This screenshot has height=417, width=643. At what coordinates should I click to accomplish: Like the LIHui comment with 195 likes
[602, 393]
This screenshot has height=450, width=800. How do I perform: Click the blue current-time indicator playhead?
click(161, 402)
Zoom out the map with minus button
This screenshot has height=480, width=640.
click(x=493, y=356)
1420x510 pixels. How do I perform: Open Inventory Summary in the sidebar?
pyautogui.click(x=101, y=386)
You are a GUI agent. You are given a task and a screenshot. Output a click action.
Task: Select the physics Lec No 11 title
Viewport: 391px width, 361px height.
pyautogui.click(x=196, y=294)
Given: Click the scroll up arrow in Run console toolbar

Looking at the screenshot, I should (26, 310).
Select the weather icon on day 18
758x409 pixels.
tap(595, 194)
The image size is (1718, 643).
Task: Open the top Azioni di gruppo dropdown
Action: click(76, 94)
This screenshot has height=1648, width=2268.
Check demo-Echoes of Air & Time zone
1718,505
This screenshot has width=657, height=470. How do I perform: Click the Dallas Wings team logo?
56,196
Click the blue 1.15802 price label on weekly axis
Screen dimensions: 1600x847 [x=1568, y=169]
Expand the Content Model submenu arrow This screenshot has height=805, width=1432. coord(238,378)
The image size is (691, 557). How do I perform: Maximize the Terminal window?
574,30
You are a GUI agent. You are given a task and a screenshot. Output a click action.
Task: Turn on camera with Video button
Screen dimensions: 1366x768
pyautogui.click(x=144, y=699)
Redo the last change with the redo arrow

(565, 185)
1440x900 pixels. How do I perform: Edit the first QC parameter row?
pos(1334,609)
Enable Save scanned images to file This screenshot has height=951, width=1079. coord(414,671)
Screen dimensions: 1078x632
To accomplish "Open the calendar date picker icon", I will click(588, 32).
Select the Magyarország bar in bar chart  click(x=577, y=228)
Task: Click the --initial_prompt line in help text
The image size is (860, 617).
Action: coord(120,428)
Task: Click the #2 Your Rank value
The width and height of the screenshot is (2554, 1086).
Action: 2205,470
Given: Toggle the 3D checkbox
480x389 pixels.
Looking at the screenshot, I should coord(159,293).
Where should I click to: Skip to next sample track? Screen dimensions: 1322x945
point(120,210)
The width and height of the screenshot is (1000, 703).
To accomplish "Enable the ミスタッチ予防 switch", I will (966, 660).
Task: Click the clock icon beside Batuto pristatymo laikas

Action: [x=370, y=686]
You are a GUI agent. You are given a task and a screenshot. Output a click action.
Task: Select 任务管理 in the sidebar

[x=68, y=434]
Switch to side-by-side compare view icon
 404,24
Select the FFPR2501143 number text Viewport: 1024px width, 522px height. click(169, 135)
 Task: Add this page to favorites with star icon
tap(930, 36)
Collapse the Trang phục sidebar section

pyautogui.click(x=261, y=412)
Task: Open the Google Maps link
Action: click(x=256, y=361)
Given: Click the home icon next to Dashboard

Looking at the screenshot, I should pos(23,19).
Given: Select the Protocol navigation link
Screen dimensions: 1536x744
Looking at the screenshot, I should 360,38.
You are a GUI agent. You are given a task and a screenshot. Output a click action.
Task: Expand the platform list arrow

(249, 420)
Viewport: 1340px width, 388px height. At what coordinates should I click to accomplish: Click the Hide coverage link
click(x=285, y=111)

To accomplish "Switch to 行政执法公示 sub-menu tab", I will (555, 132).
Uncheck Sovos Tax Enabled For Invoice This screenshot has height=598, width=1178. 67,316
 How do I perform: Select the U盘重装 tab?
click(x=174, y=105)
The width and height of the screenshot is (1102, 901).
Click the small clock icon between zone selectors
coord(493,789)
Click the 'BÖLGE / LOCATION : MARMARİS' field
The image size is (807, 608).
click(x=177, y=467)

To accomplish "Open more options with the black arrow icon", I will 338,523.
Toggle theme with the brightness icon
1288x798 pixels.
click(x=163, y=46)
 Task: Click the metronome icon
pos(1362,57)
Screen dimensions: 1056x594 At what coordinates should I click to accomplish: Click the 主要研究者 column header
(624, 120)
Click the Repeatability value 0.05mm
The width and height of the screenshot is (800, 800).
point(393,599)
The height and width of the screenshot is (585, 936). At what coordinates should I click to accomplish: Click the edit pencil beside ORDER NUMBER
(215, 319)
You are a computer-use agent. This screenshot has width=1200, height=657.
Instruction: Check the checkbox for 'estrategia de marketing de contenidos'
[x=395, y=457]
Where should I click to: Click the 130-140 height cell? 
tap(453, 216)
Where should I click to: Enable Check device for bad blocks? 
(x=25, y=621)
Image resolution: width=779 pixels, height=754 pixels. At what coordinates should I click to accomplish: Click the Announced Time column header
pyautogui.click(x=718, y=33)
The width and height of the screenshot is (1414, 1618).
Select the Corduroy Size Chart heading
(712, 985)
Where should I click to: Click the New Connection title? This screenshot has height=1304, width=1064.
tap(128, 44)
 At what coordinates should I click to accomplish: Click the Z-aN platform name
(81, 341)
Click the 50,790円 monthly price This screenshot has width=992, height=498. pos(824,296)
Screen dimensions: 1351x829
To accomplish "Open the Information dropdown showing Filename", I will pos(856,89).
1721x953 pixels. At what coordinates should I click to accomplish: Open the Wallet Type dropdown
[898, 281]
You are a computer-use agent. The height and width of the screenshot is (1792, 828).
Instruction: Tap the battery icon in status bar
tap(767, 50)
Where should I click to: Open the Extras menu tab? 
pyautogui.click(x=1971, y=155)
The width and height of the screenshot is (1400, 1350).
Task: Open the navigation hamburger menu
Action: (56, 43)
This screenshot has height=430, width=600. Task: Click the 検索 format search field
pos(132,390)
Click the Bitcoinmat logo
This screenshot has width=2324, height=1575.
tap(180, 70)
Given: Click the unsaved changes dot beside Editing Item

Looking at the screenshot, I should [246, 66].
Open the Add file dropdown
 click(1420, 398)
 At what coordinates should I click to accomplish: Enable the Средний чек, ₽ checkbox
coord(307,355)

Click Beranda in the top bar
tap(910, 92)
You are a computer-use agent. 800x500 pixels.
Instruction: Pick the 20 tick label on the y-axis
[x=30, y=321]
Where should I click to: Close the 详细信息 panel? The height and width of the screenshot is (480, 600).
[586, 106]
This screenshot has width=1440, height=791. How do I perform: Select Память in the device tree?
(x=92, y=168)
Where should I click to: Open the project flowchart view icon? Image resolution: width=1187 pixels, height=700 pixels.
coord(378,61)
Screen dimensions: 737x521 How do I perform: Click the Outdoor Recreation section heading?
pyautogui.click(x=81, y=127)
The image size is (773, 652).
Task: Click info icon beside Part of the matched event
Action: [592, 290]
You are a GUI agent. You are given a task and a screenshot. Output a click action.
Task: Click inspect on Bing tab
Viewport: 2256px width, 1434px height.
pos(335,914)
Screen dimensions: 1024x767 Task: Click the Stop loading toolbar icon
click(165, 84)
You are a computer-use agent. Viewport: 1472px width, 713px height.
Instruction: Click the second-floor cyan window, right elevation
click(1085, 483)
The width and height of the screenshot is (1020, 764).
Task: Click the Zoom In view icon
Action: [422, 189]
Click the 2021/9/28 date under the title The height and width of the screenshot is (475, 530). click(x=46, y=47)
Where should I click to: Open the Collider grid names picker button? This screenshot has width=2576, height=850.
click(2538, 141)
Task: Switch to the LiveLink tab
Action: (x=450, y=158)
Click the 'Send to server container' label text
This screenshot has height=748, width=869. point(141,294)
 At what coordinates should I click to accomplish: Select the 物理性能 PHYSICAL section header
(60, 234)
══════════════════════════════
From the records above, copy every line that holds the word "date".

To accomplish "Open the calendar date picker icon", I will click(588, 32).
Click the 2021/9/28 date under the title The height and width of the screenshot is (475, 530). click(x=46, y=47)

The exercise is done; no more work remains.